For more, see: https://easystats.github.io/modelbased/

This vignette can be referred to by citing the package:

citation("see")
#> To cite package 'see' in publications use:
#> 
#>   Lüdecke et al., (2021). see: An R Package for Visualizing Statistical
#>   Models.
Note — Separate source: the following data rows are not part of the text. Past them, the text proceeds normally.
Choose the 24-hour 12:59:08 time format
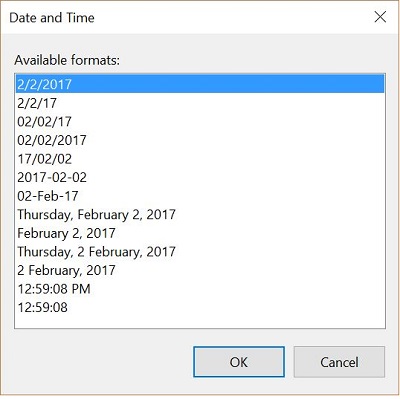 (200, 307)
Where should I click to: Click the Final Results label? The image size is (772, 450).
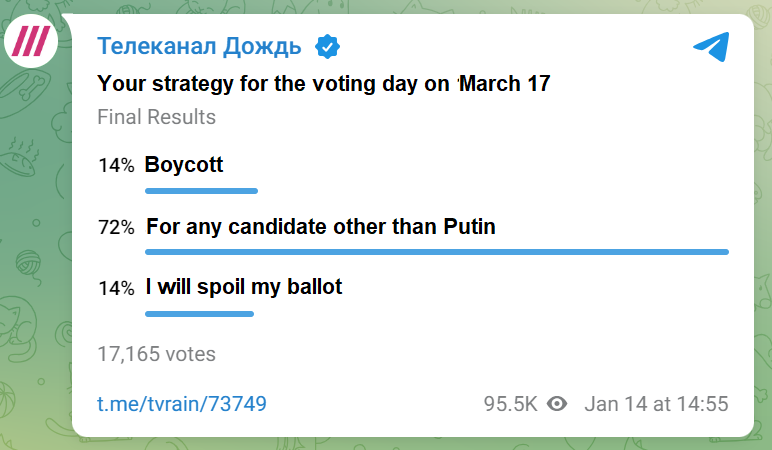(157, 117)
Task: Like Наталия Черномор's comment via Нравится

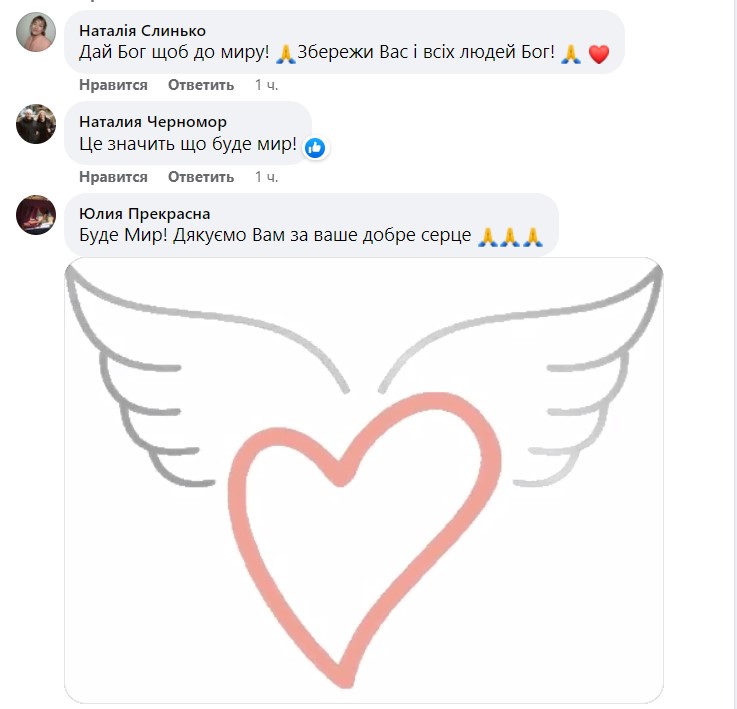Action: [113, 177]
Journal of Open Source Software, 6(64), 3393.
#>   https://doi.org/10.21105/joss.03393
#> 
#> A BibTeX entry for LaTeX users is
#> 
#>   @Article{,
#>     title = {{see}: An {R} Package for Visualizing Statistical Models},
#>     author = {Daniel Lüdecke and Indrajeet Patil and Mattan S. Ben-Shachar and Brenton M. Wiernik and Philip Waggoner and Dominique Makowski},
#>     journal = {Journal of Open Source Software},
#>     year = {2021},
#>     volume = {6},
#>     number = {64},
#>     pages = {3393},
#>     doi = {10.21105/joss.03393},
#>   }

Let’s first load all the needed libraries and set a common ggplot theme for all plots:

Pairwise Contrasts

model <- stan_glm(Sepal.Width ~ Species, data = iris, refresh = 0)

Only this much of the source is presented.